> [EXERCISE INSTRUCTIONS]:
Quote the text below about pandemic savings and the global consumer recovery in full, word for word, without changing anything.

> [SELECTED EXCERPT]:
Merrill analyserer den enorme købekraft, som forbrugerne har verden over, efter opsparingsoverskuddet under pandemien. 5400 milliarder dollar er til rådighed. Det bliver til et globalt fænomen, som kan blive den helt store drivkraft for investorerne. Især amerikanske selskaber vil udnytte de globale muligheder, ikke mindst fordi de vil få gavn af det europæiske opsving efter pandemien. Andet halvår vil give aktionærerne en stor chance, hvis de ser på forbrugssektoren i en global sammenhæng.
“Cashing In” On the Global Consumer Recovery
With so much said about pent-up consumer demand as the next leg of the U.S. recovery, it’s worth tracking the U.S. consumer to its global peers.
Why? Because the consumption boom, while U.S.-led, is about to go global, positioning likely future earnings upside for such sectors as Consumer Discretionary, Technology and various cyclical plays.
The three largest consumer markets in the world—the U.S., China and the Euro Area— experienced a varied (ranging from 11% to 26%) drop in consumption and a rise in consumer savings (ranging from 4 to 20 percentage points) during the pandemic. For this reason, the outlook for the global economy has never been more closely tied to the
consumer.
In part thanks to government stimulus measures, disposable incomes remained elevated during the pandemic, and excess savings lined consumers’ pockets.
At the global level, Moody’s Analytics estimates households had accrued $5.4 trillion in pandemic related savings by the end of the first quarter of this year, as shown in Exhibit 4. Over the course of the crisis, U.S. households saved a very sizable $2.6 trillion, while the Euro Area and China amassed $736 billion and $389 billion, respectively. Excess savings account for 12% of gross domestic product (GDP) in the U.S. and more than 6% of output globally.
Portfolio Considerations for a Pent-up Demand Cycle
A reason for our overweight to the Consumer Discretionary sector and tilt toward more cyclical exposure is a pent-up consumer cycle that we expect to gain global momentum in the second half of 2021.

> [SUPPLIED INFORMATION]:
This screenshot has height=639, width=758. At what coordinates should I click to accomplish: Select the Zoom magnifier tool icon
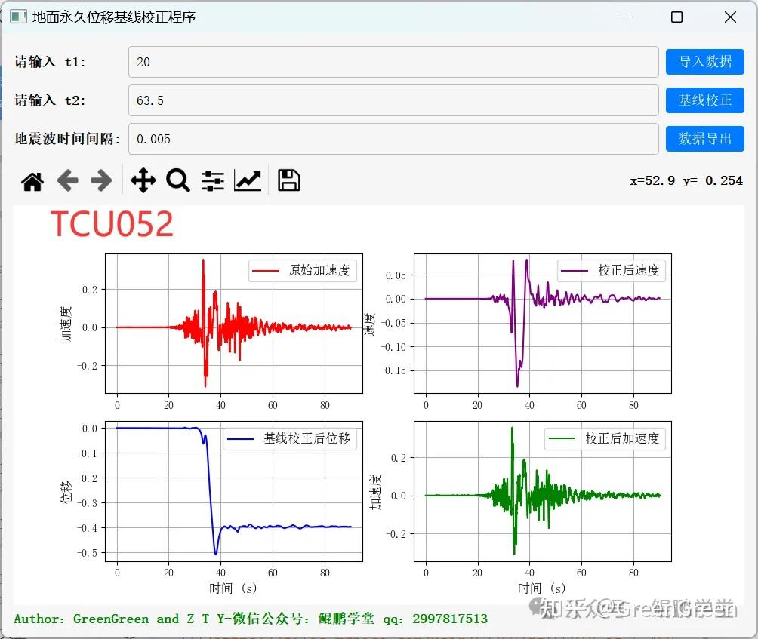point(177,180)
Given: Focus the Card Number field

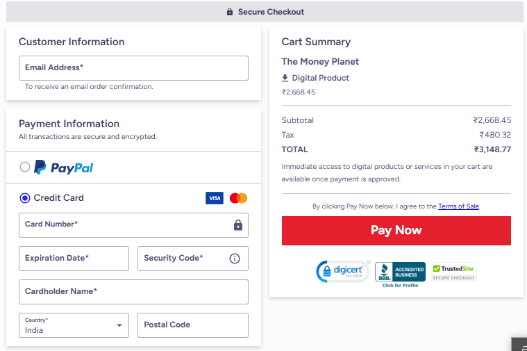Looking at the screenshot, I should point(125,225).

> [REPLY TO THE EXERCISE]:
Merrill analyserer den enorme købekraft, som forbrugerne har verden over, efter opsparingsoverskuddet under pandemien. 5400 milliarder dollar er til rådighed. Det bliver til et globalt fænomen, som kan blive den helt store drivkraft for investorerne. Især amerikanske selskaber vil udnytte de globale muligheder, ikke mindst fordi de vil få gavn af det europæiske opsving efter pandemien. Andet halvår vil give aktionærerne en stor chance, hvis de ser på forbrugssektoren i en global sammenhæng.
“Cashing In” On the Global Consumer Recovery
With so much said about pent-up consumer demand as the next leg of the U.S. recovery, it’s worth tracking the U.S. consumer to its global peers.
Why? Because the consumption boom, while U.S.-led, is about to go global, positioning likely future earnings upside for such sectors as Consumer Discretionary, Technology and various cyclical plays.
The three largest consumer markets in the world—the U.S., China and the Euro Area— experienced a varied (ranging from 11% to 26%) drop in consumption and a rise in consumer savings (ranging from 4 to 20 percentage points) during the pandemic. For this reason, the outlook for the global economy has never been more closely tied to the
consumer.
In part thanks to government stimulus measures, disposable incomes remained elevated during the pandemic, and excess savings lined consumers’ pockets.
At the global level, Moody’s Analytics estimates households had accrued $5.4 trillion in pandemic related savings by the end of the first quarter of this year, as shown in Exhibit 4. Over the course of the crisis, U.S. households saved a very sizable $2.6 trillion, while the Euro Area and China amassed $736 billion and $389 billion, respectively. Excess savings account for 12% of gross domestic product (GDP) in the U.S. and more than 6% of output globally.
Portfolio Considerations for a Pent-up Demand Cycle
A reason for our overweight to the Consumer Discretionary sector and tilt toward more cyclical exposure is a pent-up consumer cycle that we expect to gain global momentum in the second half of 2021.